**Passage to read:**
Food safety and quality

FAO food safety experts shed light on allergens for Codex committee

27/03/2023

“The food of one may be poison to others" - Lucretius, Roman philospher.

Food allergies are a result of the body’s immune system developing antibodies in response to proteins present in food. With effects impacting the digestive tract, the skin and the respiratory system, the symptoms of food allergies vary from mild to severe. Globally, over 220 million people must avoid certain foods because of allergies.

To leverage scientific knowledge for action on allergens, the FAO and WHO Scientific Advice Programme teams collaborated with the Codex Committee on Food Labelling (CCFL)  in hosting a  webinar about the outcomes of the food allergen expert consultations convened on this topic. The webinar described the approaches used in  the most recent series of meetings to holistically address risks associated with food allergens. This webinar also addressed how  the updated quantitative risk assessment could be used to develop  risk management decisions, and facilitated the work by CCFL  in updating  Codex texts. The following topics were discussed:

  • What are the priority food allergens? Cereals containing gluten, crustacean, egg, fish, peanut, milk, tree nuts (hazelnut, cashew, walnut, pistachio, pecan, almond), sesame.

**Action item A:** In the food allergen article, reproduce the span from "Food safety and" up to and including "because of allergies.", swapping "antibodies" for "immunoglobulins".
**Action item B:** Extend the food allergen article past its final line, keeping its technical register.

**Data excerpt:**
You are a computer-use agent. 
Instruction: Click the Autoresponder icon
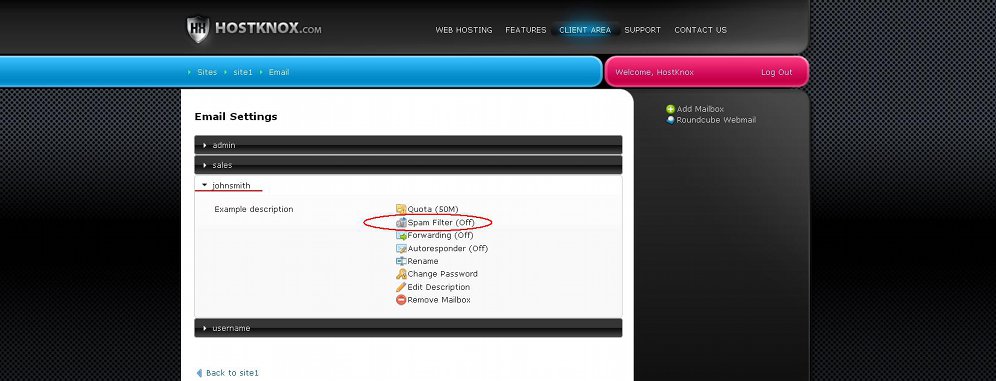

**Written response A:**
Food safety and quality

FAO food safety experts shed light on allergens for Codex committee

27/03/2023

“The food of one may be poison to others" - Lucretius, Roman philospher.

Food allergies are a result of the body’s immune system developing immunoglobulins in response to proteins present in food. With effects impacting the digestive tract, the skin and the respiratory system, the symptoms of food allergies vary from mild to severe. Globally, over 220 million people must avoid certain foods because of allergies.

**Written response B:**
  • How much is too much? A quantitative risk assessment approach was established to answer this question for each allergen.
  • How do consumers need to be alerted about the presence of allergens in food? Precautionary labelling based on the risk assessment is most appropriate.
  • Would  exempting label requirements for certain foods increase consumer risks? The answer to this question can be determined by using  risk assessment, conveniently aided by a  flow chart.